Sadıkoğlu Z. Z., Tekgöz N., Baş M. F., Erdoğan Coşkun A., Şentürk M.

BSA 2024 Virtual Conference: Crisis, Contiuity and Change, London, İngiltere, 3 - 05 Nisan 2024, ss.56-57

  • Yayın Türü: Bildiri / Özet Bildiri
  • Basıldığı Şehir: London
  • Basıldığı Ülke: İngiltere
  • Sayfa Sayıları: ss.56-57
  • İstanbul Üniversitesi Adresli: Evet

Özet

Cross-cultural studies relying on the definition of volunteering as activities under the auspices of civil society organisations (CSOs) misinterpret the meanings attributed to volunteering and lead to underestimation of volunteering rates in non-Western societies.

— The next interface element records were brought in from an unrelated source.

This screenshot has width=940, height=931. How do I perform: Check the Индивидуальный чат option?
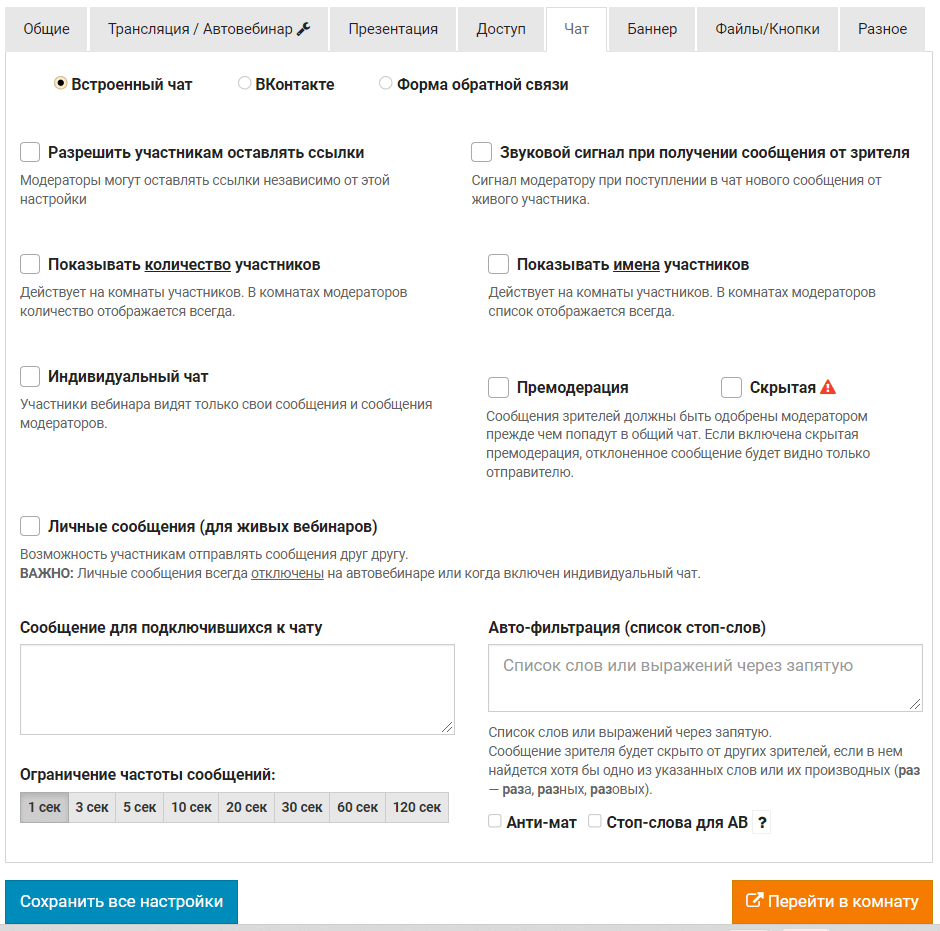[30, 377]
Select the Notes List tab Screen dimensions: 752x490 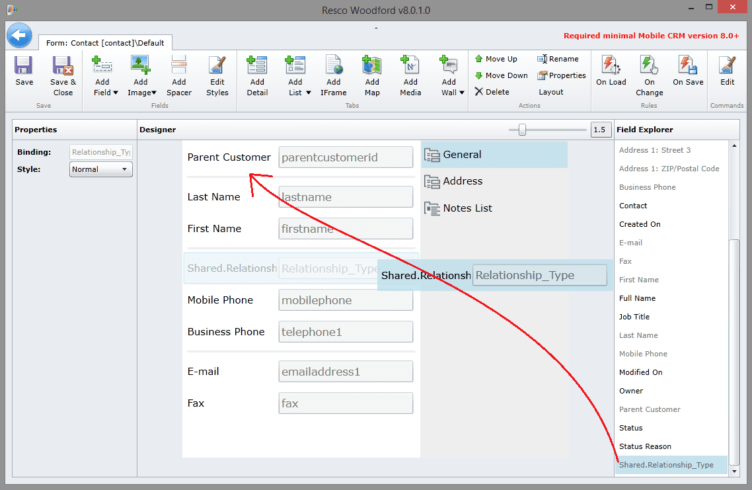(x=467, y=208)
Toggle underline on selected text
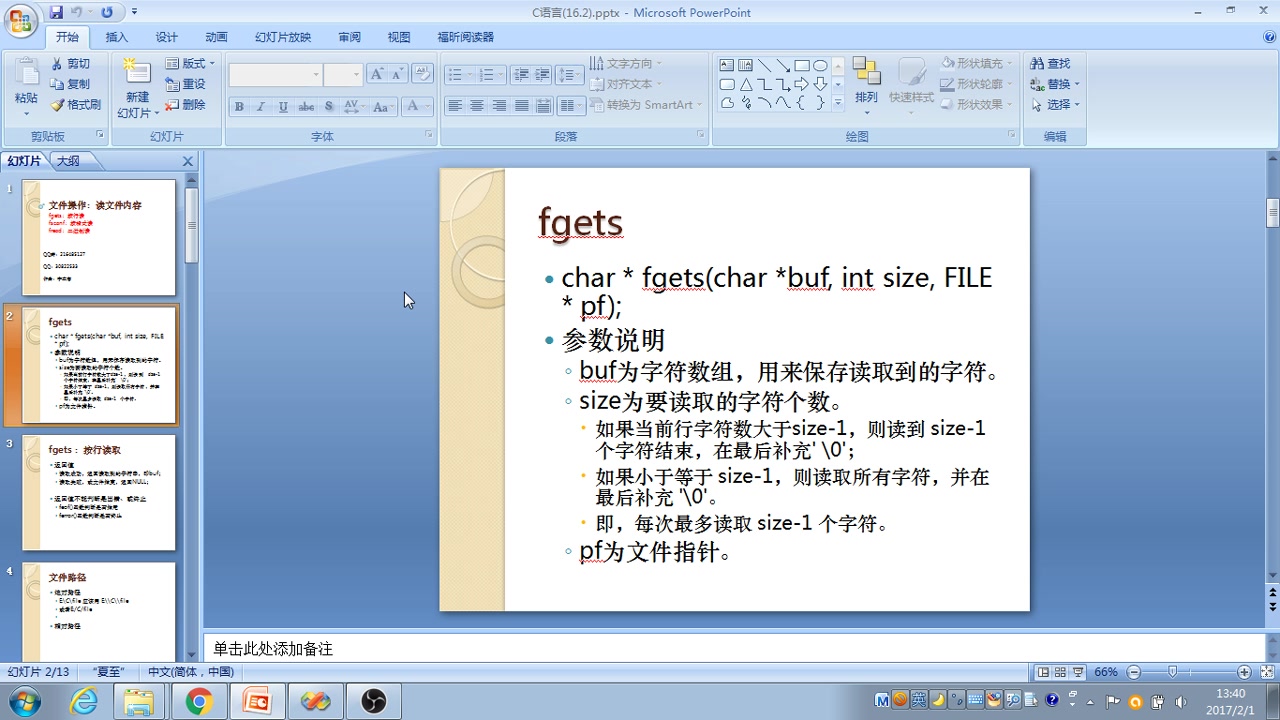Screen dimensions: 1280x720 click(x=283, y=106)
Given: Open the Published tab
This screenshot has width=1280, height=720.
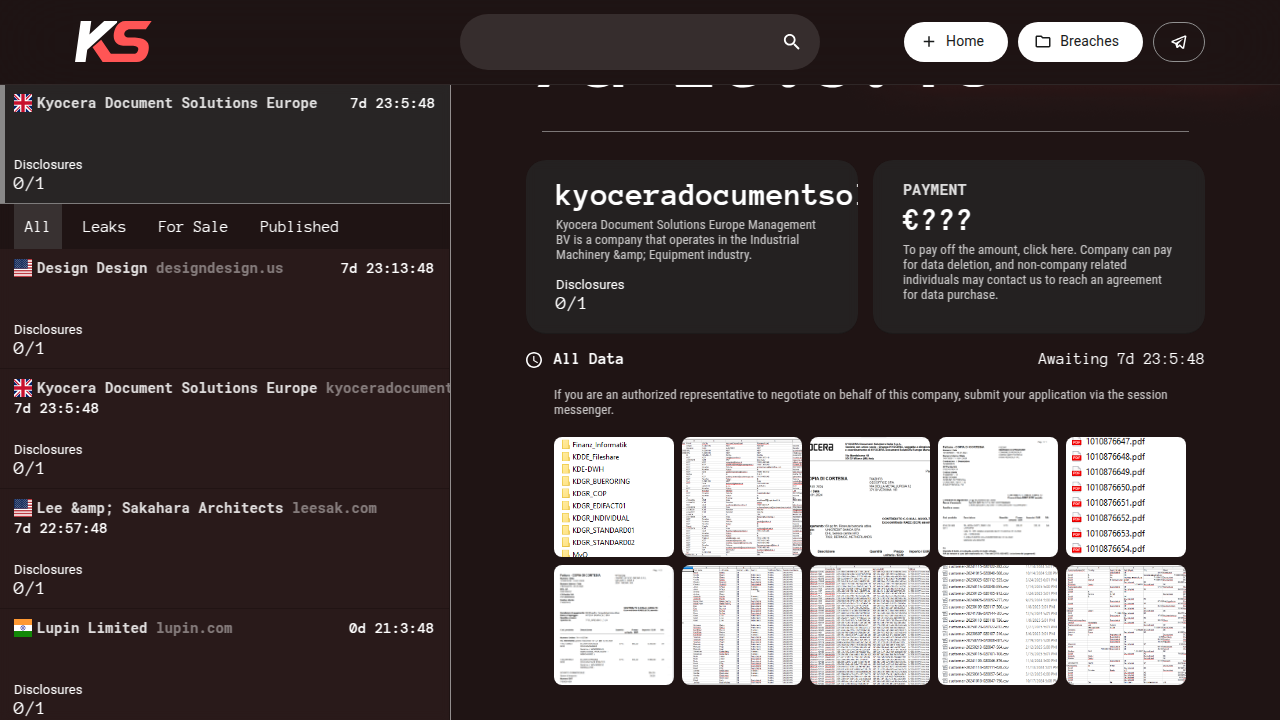Looking at the screenshot, I should pyautogui.click(x=299, y=226).
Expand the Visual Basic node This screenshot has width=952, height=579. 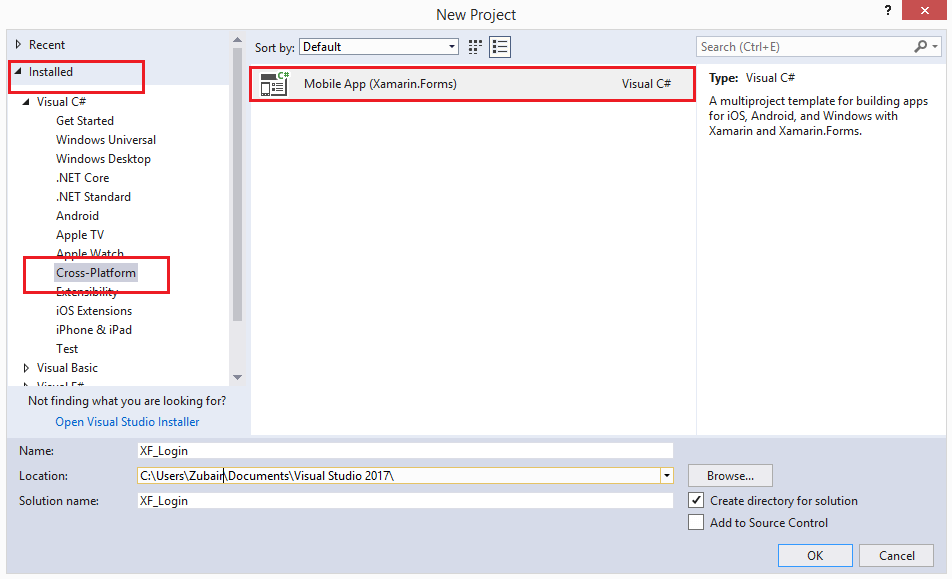[x=26, y=367]
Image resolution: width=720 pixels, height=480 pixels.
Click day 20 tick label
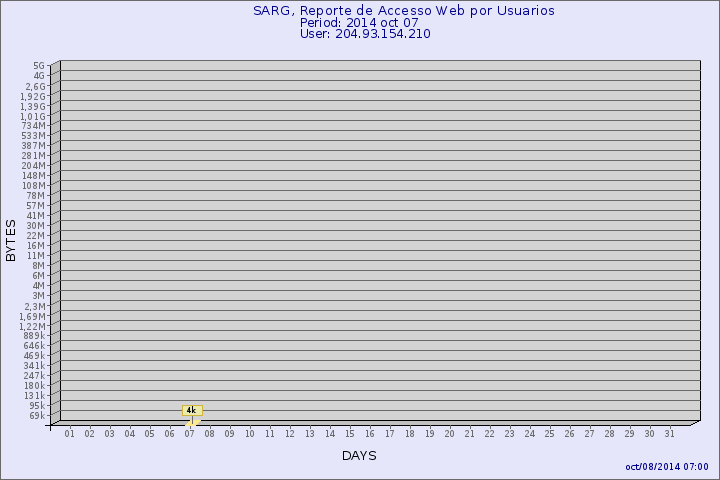click(x=450, y=433)
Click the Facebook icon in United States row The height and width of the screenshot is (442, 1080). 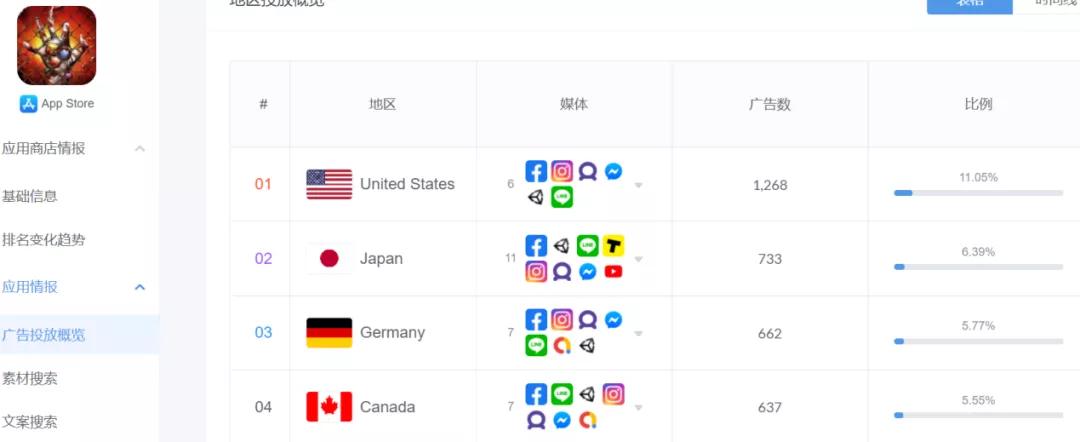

Addressing this lacuna, we explore how volunteering is conceived within the historical context of social and political culture in Turkiye through an interpretative phenomenological approach. 22 focus group discussions were carried out with 10 groups (CSO managers, CSO professionals, CSO volunteer coordinators, academics, public bureaucracy, local administrations, international organisations, volunteering initiatives, volunteers, people without volunteering experience) that have a high potential to provide information on volunteering in Turkiye. Our findings reveal that volunteering in Turkiye, which is associated with benevolence and mostly carried out with altruistic motivations, is seen as spontaneous activities embedded in everyday life. This historical conception, fuelled by cultural norms and values and the Islamic tradition, renders volunteering under the auspices of CSOs futile and is reinforced by the strong state tradition of Turkiye that assumes a vertical relationship between the state and civil society, based on the understanding that the state has both a transcendent power over society and a duty to protect people. The ideologically polarised structure of CSOs, whose activities are embedded in broader social visions rather than being problem-based in scope and content, under the shadow of this tradition, which functioned as the regulating variable of Turkish politics until the 1980s with periodic military coups, also backs this conception.